§ Text passage:
Which is fine, on the one hand, because trash qua trash is an indispensable and often useful, often enjoyable element of culture. But Weldon likes to have it both ways, a bit of self-indulgence and a bit of consciousness-raising too. Then her books look safe even for feminists to enjoy, just like Cosmopolitan in the old days, and Weldon can pose as a voice of liberal culture. The problem is that Fay Weldon isn't really a feminist writer, any more than Cosmopolitan was ever a feminist magazine.
Look at what happens to her heroines. Esther (in The Fat Woman's Joke) goes away for a while and eats her heart out, but returns to her horrible husband like a punished dog on the last page; Liffey (in Puffball) might have a brief spurt of independence and a little fling, but is filled with relief when her horrible husband returns, his hands full of fluffy toys; Patricia (in Praxis) is seriously wicked right through and ends up killing a baby, but she has a period of fulfilment - working as a prostitute and servicing a rich man who looks like her father; even our arch-villainess, the She-Devil, goes to all that trouble destroying her husband's adulterous menage, abandoning her children, getting independent - and for what? So that she can re-enter stage right as a perfect blonde, pearly teeth, slender legs, the lot, and win her man back again.
So, just like women's magazines, Weldon complains and exposes, but can't envisage anything outside the most enervating and claustrophobic parameters of femininity. She may voice, with what seemed like urgency when she began writing in the late Sixties, the wicked turbulence and vivid unhappiness that lie in the domestic woman's heart, but does nothing to reduce such women's fears that outside the suburban door lies a wilderness.
Do her heroines ever really love, really develop, really hate, really escape? Do they hell] They might mention those concepts, but they've got serious problems on their minds - weight problems, house prices, hormones and gossip. Endless, endless gossip. Just like the great magazine writers of our times - Sally Brampton, Paula Yates, Mary Killen - Weldon makes gossip an end in itself. But what sits nicely in a disposable form sits badly in a novel. Stylistically, Fay Weldon represents the triumph of suburbia over literature: gossip over insights, obsessions over ideals.

§ Stored items:
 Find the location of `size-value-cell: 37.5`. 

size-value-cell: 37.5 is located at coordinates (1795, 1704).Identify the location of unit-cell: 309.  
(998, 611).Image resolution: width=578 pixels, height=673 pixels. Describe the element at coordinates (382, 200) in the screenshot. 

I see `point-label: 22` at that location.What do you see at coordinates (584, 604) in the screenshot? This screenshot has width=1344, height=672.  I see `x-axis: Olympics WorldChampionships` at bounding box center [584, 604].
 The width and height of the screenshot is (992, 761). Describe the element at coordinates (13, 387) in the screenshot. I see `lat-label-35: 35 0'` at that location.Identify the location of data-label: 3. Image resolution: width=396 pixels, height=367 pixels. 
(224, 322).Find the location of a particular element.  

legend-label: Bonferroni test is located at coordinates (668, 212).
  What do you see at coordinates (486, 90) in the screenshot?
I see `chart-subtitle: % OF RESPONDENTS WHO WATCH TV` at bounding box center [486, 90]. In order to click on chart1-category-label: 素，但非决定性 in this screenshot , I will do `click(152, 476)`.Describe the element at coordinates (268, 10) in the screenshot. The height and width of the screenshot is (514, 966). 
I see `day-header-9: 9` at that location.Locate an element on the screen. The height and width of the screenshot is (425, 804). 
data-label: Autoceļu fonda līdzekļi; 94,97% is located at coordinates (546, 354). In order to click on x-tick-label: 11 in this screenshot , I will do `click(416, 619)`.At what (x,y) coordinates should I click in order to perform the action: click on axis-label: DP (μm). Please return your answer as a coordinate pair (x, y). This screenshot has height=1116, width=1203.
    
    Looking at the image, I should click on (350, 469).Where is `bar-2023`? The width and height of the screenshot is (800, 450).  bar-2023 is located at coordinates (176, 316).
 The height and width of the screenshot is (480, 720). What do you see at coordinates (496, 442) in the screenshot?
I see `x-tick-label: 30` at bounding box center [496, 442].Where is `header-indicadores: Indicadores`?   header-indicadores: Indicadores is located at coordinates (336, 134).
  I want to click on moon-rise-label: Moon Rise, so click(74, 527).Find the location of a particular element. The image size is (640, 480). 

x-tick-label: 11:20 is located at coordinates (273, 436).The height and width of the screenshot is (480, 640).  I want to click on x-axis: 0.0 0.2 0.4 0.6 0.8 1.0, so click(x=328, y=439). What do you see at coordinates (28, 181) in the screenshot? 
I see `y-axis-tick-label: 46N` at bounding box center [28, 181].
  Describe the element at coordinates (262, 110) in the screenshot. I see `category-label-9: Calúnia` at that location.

§ Explore the material:
A. In the Fay Weldon piece, what are Liffey's husband's hands full of when he returns?
B. Repeat the part of the Fay Weldon piece that opens with the words containing "So, just like" and closes with "lies a wilderness.".
The records are separate material with no connection to the Fay Weldon piece.

§ Answer list:
A. Fluffy toys.

B.
So, just like women's magazines, Weldon complains and exposes, but can't envisage anything outside the most enervating and claustrophobic parameters of femininity. She may voice, with what seemed like urgency when she began writing in the late Sixties, the wicked turbulence and vivid unhappiness that lie in the domestic woman's heart, but does nothing to reduce such women's fears that outside the suburban door lies a wilderness.